Philanthropy transforms human energy and intention into new human capacity (education), new insights and breakthroughs (research), and cultural innovation (the arts). These shifts lead directly to economic renewal.
We will explore, call into question, and hopefully come to a deeper understanding of the relationship between principles of action-focused philanthropy, social finance, and those timeless American principles of civic engagement, responsible governance, and the quest for inclusion and equity.
Ed Quevedo directs the Regenerative Design Program within The Foresight+Innovation Lab, a collaborative advisory and creative agency composed of educators, policy innovators, social entrepreneurs, sustainability practitioners, and non-profit leaders working together to build the New Regenerative Economy (NRE). The New Regenerative Economy (NRE) is a fundamental reframing of the conventional consumer economy, grounded on integrity, sufficiency, social justice, and ecological regeneration, rather than consumption, exploitation, and the destruction of ecosystems in the relentless pursuit of profit. As a senior creative and trusted advisor, he has worked internationally and domestically guiding and advising some of the world’s most iconic and highly regarded companies, philanthropies, institutions of higher learning, and civil society organizations. Prior to launching the Lab with his fellow Agents in early 2017, he served as a Research Affiliate at the Institute for the Future in Palo Alto, California, where he directed their program in Regenerative Future Economies, and contributed to the Institute’s Peace and Social Justice Lab. Ed has led practice groups in Strategy, Foresight and Innovation, Environmental Law, and Sustainable Development at some of the most respected law firms and creative agencies in North America and around the world, including Pillsbury Winthrop, LLP of San Francisco, WSP Environment & Energy of London, UK, and Reos Partners of Oxford, UK and Cambridge, Massachusetts.

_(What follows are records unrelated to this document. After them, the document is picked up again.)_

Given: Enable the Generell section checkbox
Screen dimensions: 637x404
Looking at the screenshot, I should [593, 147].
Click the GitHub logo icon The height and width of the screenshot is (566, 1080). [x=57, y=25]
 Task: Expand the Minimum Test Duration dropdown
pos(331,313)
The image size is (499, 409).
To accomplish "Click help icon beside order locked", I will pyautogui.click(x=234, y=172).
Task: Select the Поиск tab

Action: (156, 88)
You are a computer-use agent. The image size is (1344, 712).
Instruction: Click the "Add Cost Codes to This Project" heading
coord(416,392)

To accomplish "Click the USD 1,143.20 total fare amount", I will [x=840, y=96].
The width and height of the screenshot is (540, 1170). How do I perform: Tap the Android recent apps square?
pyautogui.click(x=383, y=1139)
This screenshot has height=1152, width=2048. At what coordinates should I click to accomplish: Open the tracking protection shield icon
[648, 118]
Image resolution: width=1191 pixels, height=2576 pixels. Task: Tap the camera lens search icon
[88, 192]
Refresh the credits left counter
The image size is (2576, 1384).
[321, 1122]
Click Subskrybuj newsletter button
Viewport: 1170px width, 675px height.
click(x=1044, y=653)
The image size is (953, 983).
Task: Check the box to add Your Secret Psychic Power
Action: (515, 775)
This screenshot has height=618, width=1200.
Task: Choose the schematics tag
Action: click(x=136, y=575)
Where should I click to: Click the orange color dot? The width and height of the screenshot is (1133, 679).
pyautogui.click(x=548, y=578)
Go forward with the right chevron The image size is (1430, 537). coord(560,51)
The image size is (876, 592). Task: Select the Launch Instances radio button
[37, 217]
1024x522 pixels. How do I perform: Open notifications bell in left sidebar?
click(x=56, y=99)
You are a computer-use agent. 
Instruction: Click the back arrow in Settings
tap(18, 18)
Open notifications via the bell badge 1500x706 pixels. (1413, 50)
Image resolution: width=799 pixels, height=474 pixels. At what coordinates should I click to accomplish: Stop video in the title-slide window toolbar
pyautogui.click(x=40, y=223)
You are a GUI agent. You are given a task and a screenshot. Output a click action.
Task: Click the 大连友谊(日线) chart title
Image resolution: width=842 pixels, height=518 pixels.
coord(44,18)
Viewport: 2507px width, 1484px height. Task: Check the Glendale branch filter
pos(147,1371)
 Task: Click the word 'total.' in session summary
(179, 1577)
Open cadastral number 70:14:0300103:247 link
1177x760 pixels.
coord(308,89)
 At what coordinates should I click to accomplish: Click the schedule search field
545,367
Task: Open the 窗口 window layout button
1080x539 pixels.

Ed has also enjoyed an extensive history of service in higher education. From 2013 to 2016, Ed was Faculty in Sustainable Enterprise at the Lorry I. Lokey Graduate School of Business & Public Policy at Mills College, and Director and Senior Research Fellow at the Mills College Center for Socially Responsible Business. Ed also served was on the Faculty at Presidio Graduate School, where he held the chair as Dean of the Faculty. From 2003 through 2010, he was faculty within the Green MBA® Program of the School of Business and Leadership at Dominican University of California. Ed holds the A.B. in Philosophy from UCLA, and the Juris Doctor from U.C. Berkeley’s Boalt Hall School of Law and the Boalt Hall Program in Jurisprudence and Social Policy. He makes his home in Northern California, where he continues to learn from his children and the local communities he is privileged to serve.
* Copyright 2017, The Foresight+Innovation Lab. The concepts and notions in this essay have been ideated and formed by the The Lab, a Collaborative Advisory and Creative Agency composed of educators, policy innovators, international diplomats, social entrepreneurs, sustainability practitioners, and non-profit leaders working together to build the New Regenerative Economy.
** Broadly speaking, we define the Philanthropic/Impact Model to include symbiotic action by which philanthropies (private, corporate, and public foundations, family offices, etc.) fund impact organizations (non-profits such as Omidyar Network, RSF Social Finance, and philanthropies’ own programs), to take on and make progress against the most complex and intractable ecological, social, and economic problems faced by human society. See, e.g.,, Collective Impact, and Social Impact Markets, both in the Stanford Review of Social Innovation.
*** Bloom, The Genius of Money (2009) Steiner Books.